## EXERCISE INPUTS

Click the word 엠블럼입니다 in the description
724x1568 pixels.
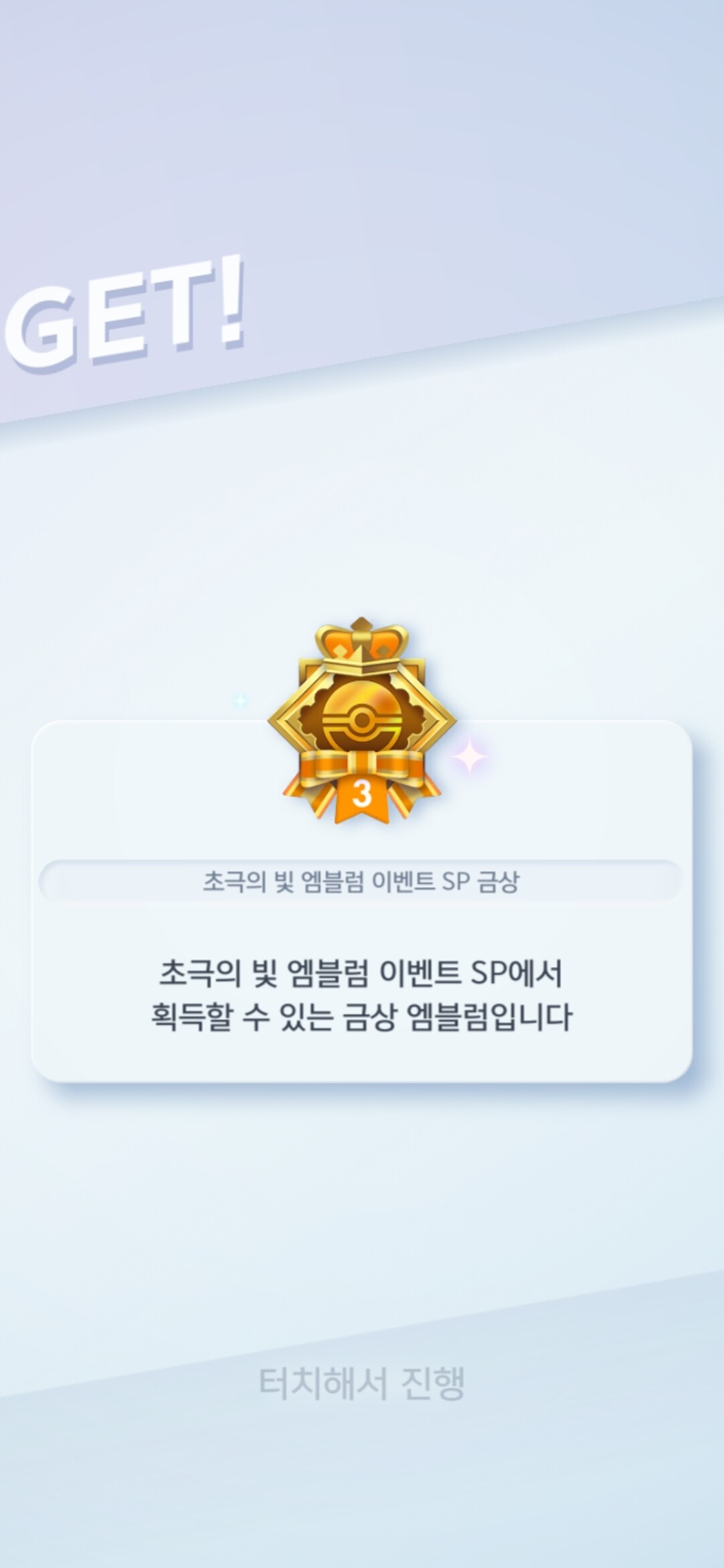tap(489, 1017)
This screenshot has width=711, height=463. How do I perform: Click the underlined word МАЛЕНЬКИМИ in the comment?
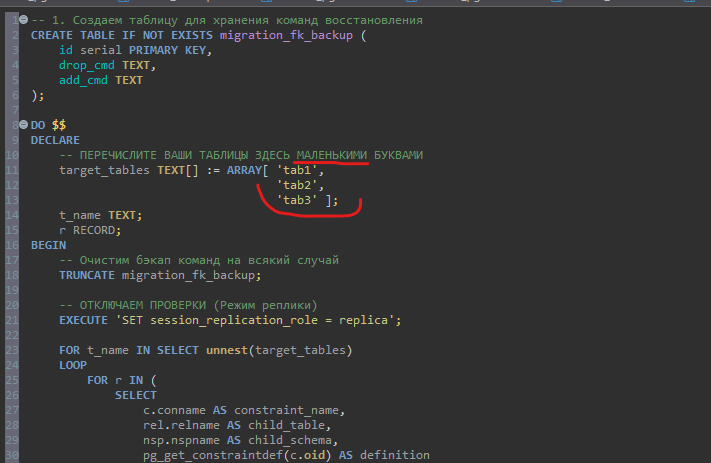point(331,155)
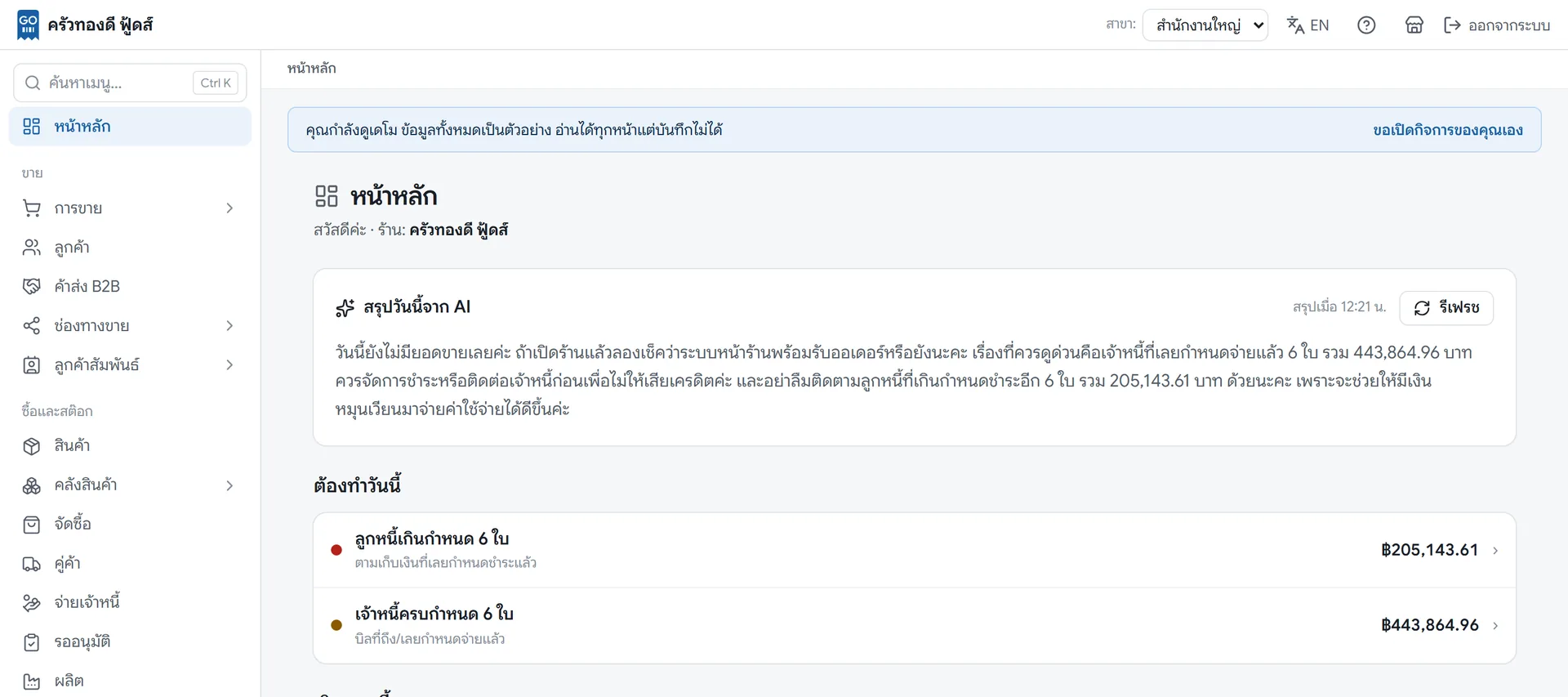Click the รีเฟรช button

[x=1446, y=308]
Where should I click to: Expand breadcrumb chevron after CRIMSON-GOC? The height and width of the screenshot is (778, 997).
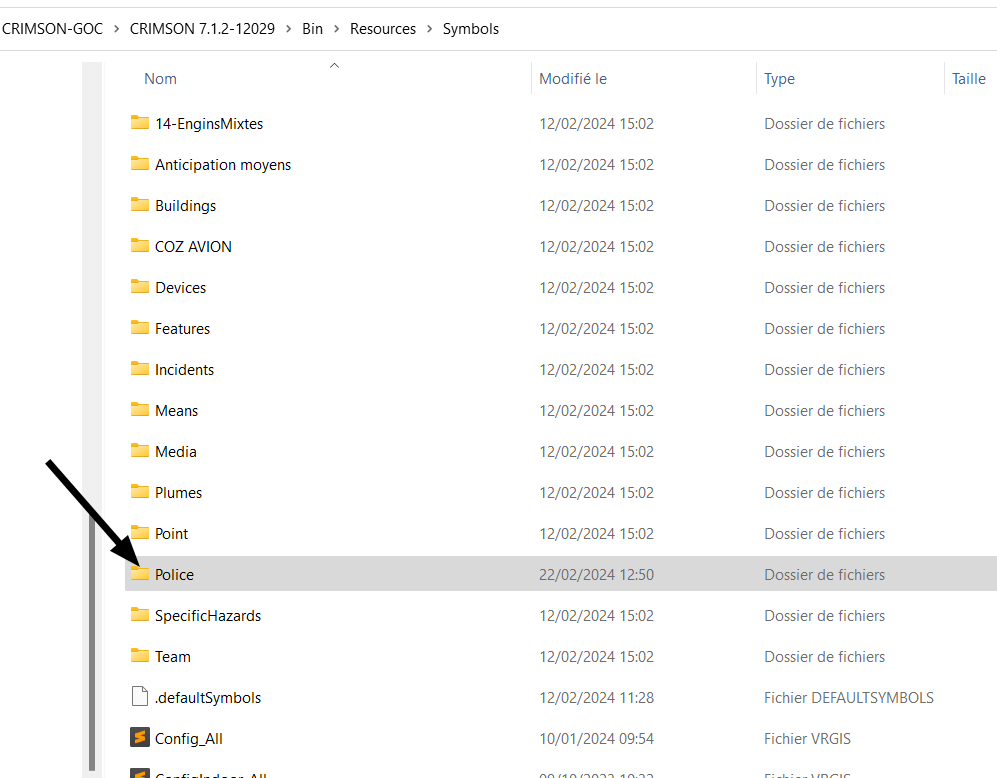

==

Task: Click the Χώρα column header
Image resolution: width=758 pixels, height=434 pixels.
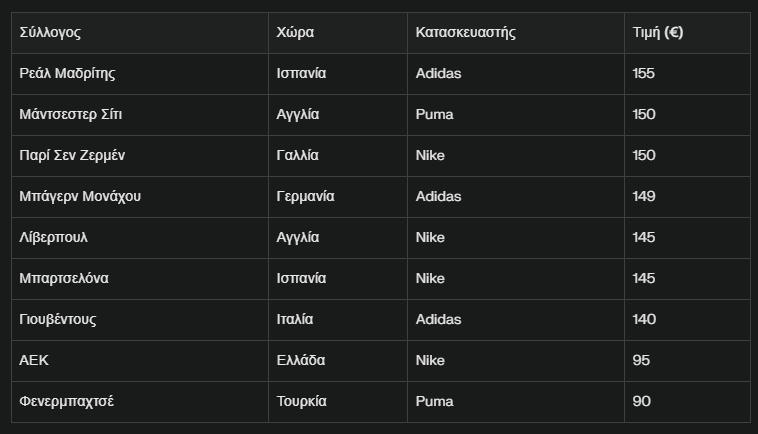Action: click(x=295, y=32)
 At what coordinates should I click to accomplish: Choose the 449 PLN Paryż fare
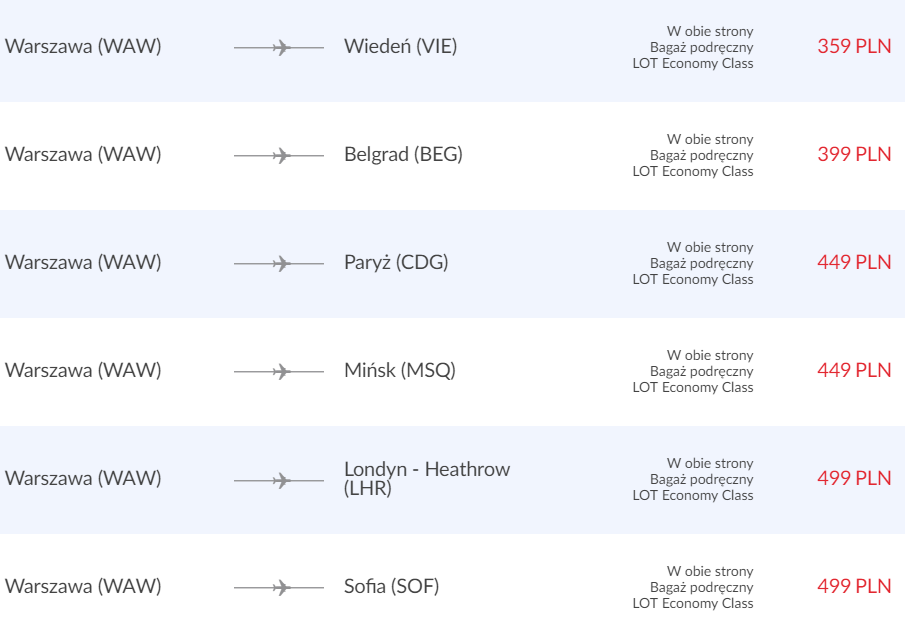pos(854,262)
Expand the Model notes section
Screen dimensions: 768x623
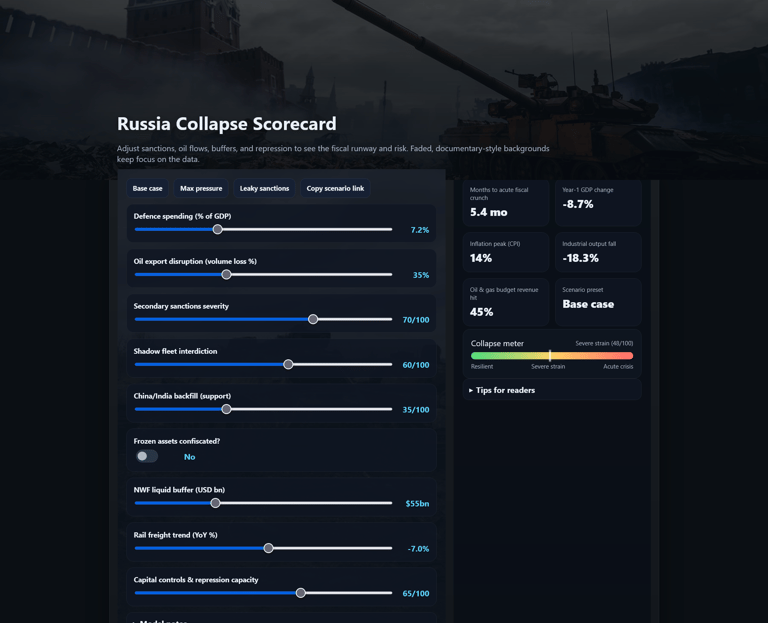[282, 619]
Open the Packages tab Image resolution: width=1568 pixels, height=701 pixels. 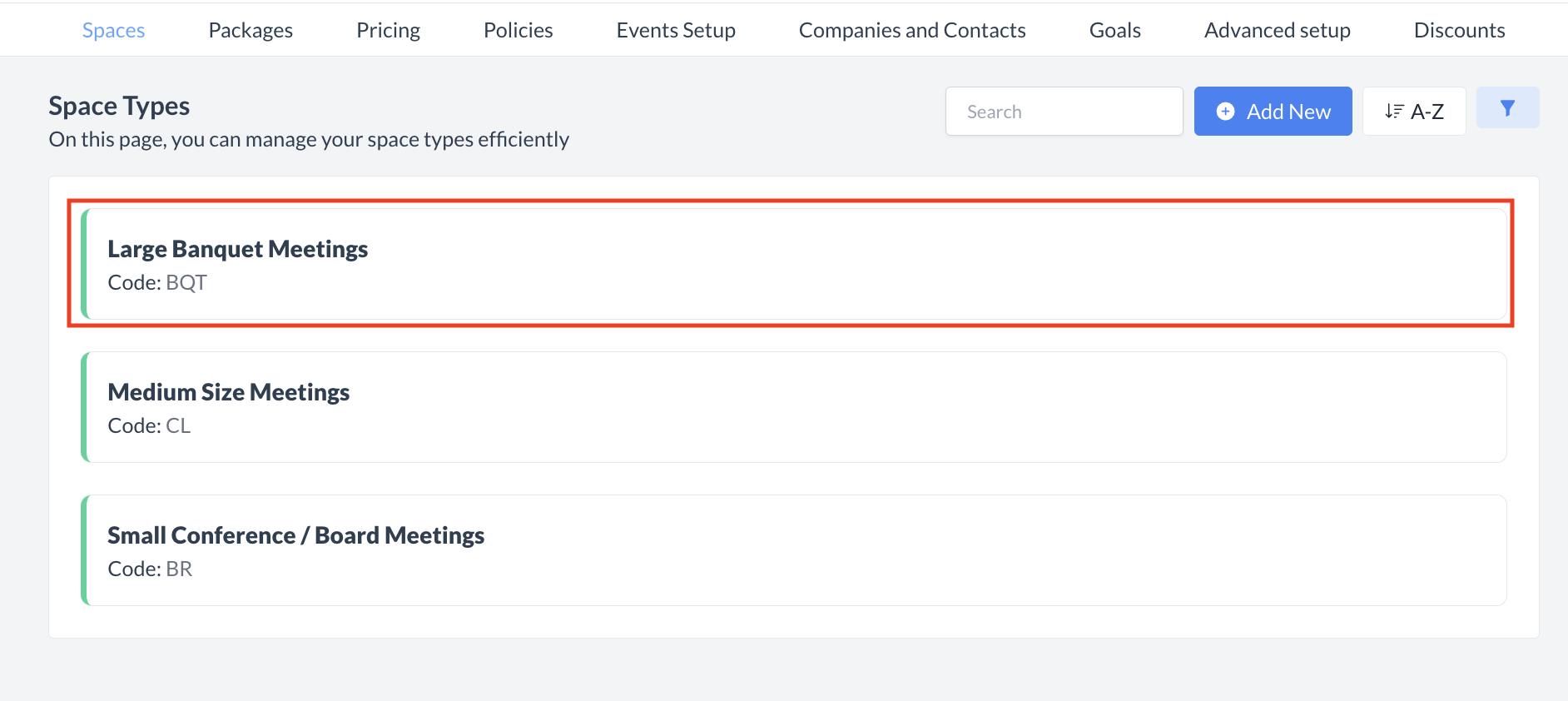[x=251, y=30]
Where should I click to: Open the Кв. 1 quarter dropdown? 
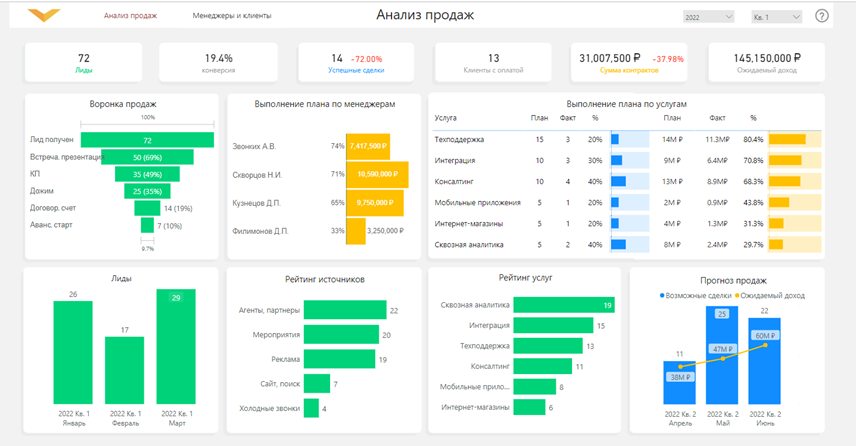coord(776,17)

## TASK REQUIREMENTS
Restate word for word every line from the one with "This screenshot has" up to and including the one with "Where should I click to: Expand" in the records above, minus the pictures.

## SOLUTION TO THE PROBLEM
This screenshot has width=711, height=463. How do I perform: Click the underlined word МАЛЕНЬКИМИ in the comment?
point(331,155)
Click the รีเฟรช button

[x=1446, y=308]
Where should I click to: Expand breadcrumb chevron after CRIMSON-GOC? The height and width of the screenshot is (778, 997).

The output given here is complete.